⟨

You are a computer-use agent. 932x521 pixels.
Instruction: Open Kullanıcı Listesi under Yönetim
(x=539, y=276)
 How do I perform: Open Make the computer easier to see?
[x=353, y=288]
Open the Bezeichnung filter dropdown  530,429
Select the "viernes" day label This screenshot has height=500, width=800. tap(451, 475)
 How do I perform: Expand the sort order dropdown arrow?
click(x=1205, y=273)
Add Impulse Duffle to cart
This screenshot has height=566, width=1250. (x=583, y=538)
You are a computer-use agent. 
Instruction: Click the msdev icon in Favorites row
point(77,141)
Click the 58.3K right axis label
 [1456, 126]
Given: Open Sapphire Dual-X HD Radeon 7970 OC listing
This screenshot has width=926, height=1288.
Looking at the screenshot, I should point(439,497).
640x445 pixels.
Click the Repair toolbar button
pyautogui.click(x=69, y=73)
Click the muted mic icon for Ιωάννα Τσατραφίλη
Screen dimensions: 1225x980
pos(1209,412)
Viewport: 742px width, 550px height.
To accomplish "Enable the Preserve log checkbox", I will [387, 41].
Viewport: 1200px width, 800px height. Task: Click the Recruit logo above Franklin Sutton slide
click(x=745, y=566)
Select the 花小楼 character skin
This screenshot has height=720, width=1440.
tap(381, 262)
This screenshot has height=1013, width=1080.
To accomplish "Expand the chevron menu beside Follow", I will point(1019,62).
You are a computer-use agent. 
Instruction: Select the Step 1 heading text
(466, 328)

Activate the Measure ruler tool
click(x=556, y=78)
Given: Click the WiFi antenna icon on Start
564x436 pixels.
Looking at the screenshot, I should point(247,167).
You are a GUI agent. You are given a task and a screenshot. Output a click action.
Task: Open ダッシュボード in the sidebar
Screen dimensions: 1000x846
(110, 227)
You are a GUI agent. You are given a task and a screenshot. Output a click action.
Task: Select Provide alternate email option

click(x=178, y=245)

⟩

● **Work item**
Give the number of lines in the records where the word "accomplish" shows up. Nothing else belongs in the reply.

● **The completed task**
2